WASHINGTON, DC – The U.S. Environmental Protection Agency (EPA) announced plans to improve its Integrated Risk Information System (IRIS) program. IRIS is a publicly available online database that provides science-based human health assessments used to inform the agency’s decisions on protecting public health and the environment.
With the improvements, all new IRIS assessment documents will be shorter, clearer and more visual, concise, and transparent. IRIS users can expect to see a reduced volume of text and increased clarity and transparency of data, methods and decision criteria.
To make the scientific rationale behind the assessments and toxicity values as transparent as possible, the EPA will evaluate and describe the strengths and weaknesses of critical studies in a more uniform way. The EPA will also indicate which criteria were most influential in evaluating the weight of the scientific evidence supporting its choice of toxicity values.
The EPA will also create a new peer consultation step early in the development of major IRIS assessments to enhance the input of the scientific community as assessments are designed.

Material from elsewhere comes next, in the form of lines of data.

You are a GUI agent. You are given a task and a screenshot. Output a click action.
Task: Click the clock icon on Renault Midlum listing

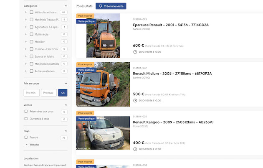135,100
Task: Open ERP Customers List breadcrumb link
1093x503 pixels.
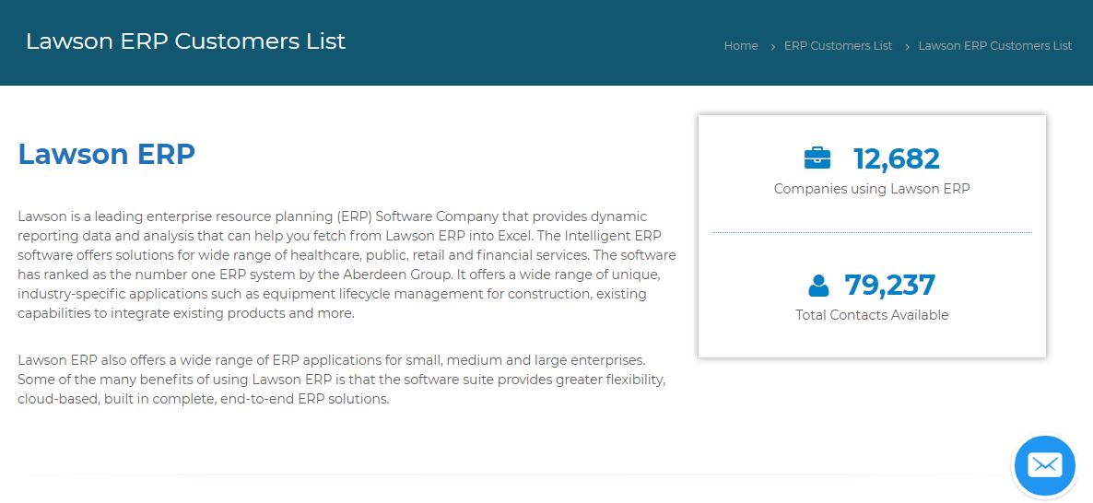Action: pyautogui.click(x=838, y=45)
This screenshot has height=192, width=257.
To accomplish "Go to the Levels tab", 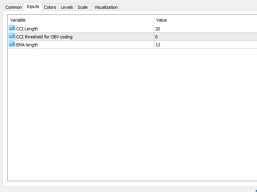I will (67, 7).
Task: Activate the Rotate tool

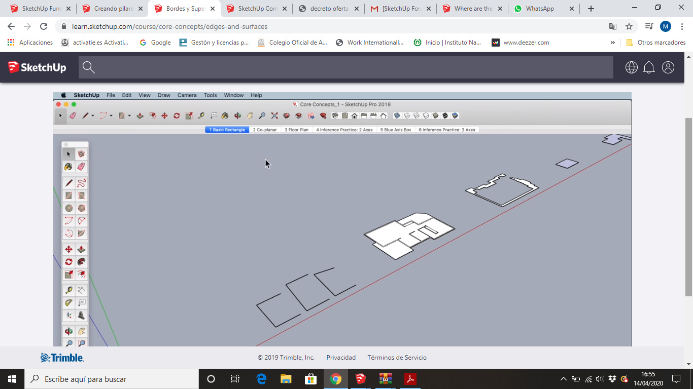Action: pyautogui.click(x=68, y=261)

For more information about IRIS, visit www.epa.gov/iris.
Also in the news, EPA is proposing a regulatory procedure requiring companies to report new uses of chemicals known as glymes in consumer products. EPA’s proposed action is based in part on concerns that additional uses of these 14 chemicals in consumer products could lead to harmful reproductive and developmental health effects.
The proposed regulatory procedure is known as a significant new use rule (SNUR) under the Toxic Substances Control Act. The SNUR would ensure that, prior to the manufacture, import or processing of these chemicals for a significant new use, EPA will have 90 days to evaluate potential risks and prohibit or limit the activity if warranted.